La Finlande, en tête du classement Pisa, jouit d'autres préalables. C'est un petit pays, très homogène sur le plan ethnique. Dans le Hufvudstadsbladet du 5 décembre 2007, Johanna Westman estimait cependant qu'il ne fallait pas se reposer sur ses lauriers. Elle réfléchissait à ce qui se passerait si l'immigration prenait les mêmes proportions que chez ses voisins, la Suède et le Danemark : "Si l'école primaire n'y est pas préparée, la chute risque d'être rude."
Internationalisation
Ces commentaires montrent à quel point une comparaison entre des pays aussi différents que l'Allemagne et la Finlande peut s'avérer problématique. Voilà pourquoi les résultats de ces études comparatives sont de plus en plus remis en question. Le Guardian britannique, par exemple, mettait en garde le 6 décembre contre la tentation de considérer ces résultats comme une valeur absolue : "Les seuls classements exacts existent en sport, pas en sciences."

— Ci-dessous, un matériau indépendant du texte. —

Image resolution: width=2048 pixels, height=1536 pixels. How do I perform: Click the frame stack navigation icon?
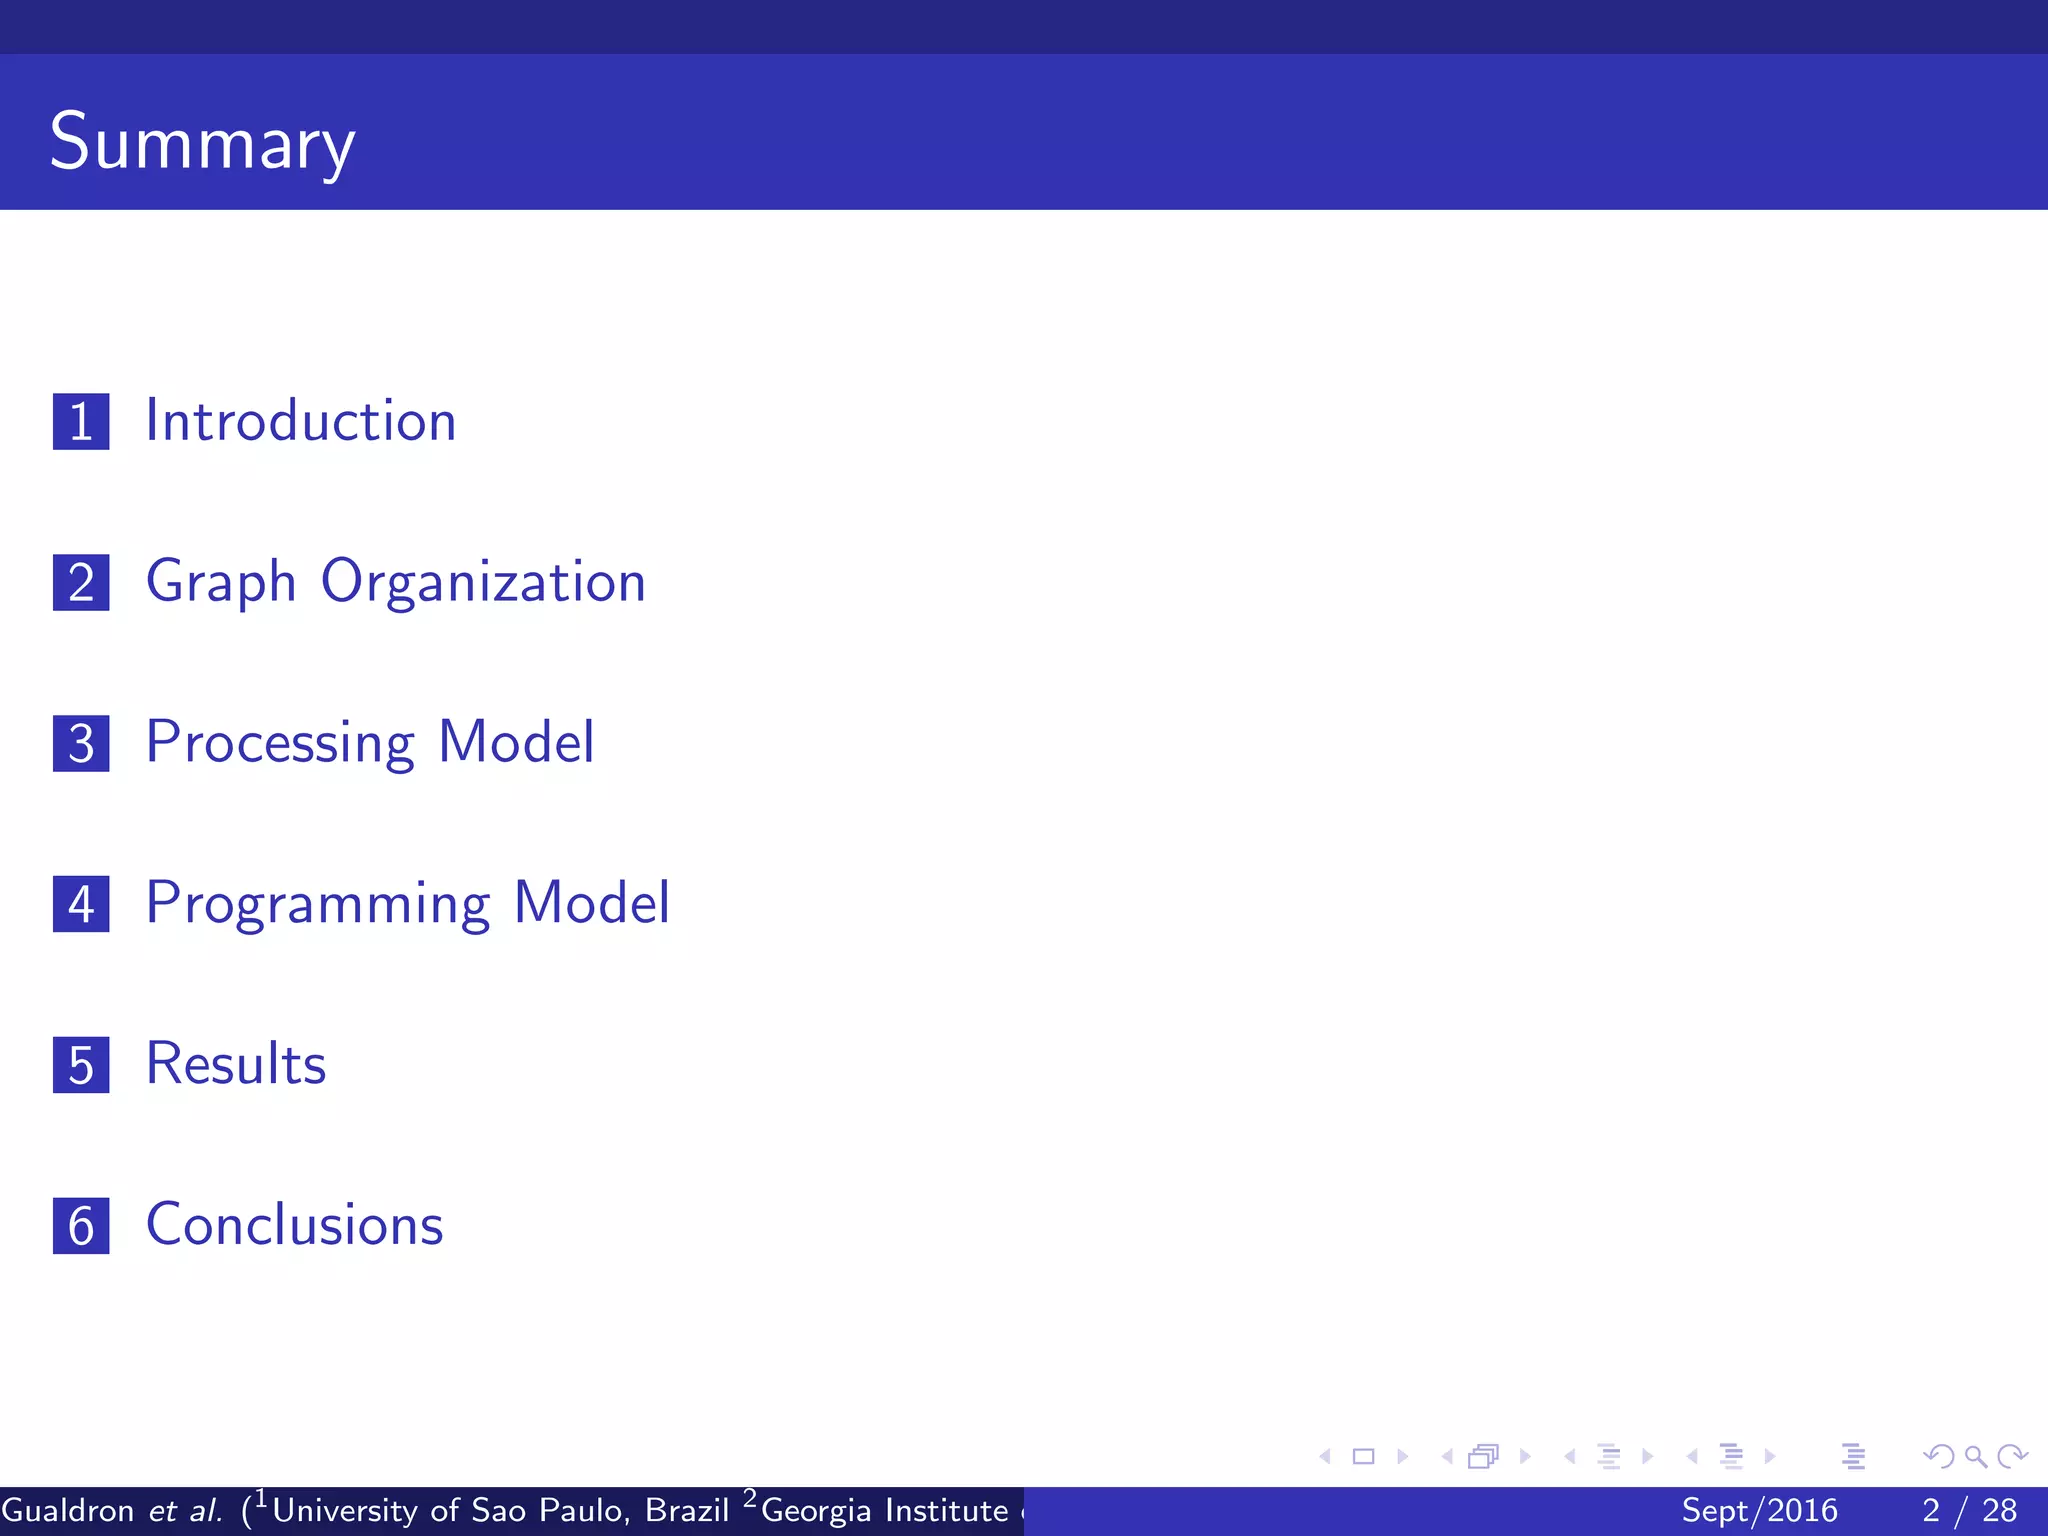pos(1484,1457)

Il n'est pas possible non plus de transférer simplement les "modèles de réussite" d'un pays à l'autre, comme le montrent les discussions sur les écoles interconfessionnelles en Allemagne ou en Autriche, mais aussi en Grande-Bretagne. Étant donné les différences des traditions éducatives, une "harmonisation" des systèmes éducatifs européens restera utopique. Il n'empêche que les écoles des autres pays sont devenues un point de référence important dans les débats nationaux sur l'Éducation.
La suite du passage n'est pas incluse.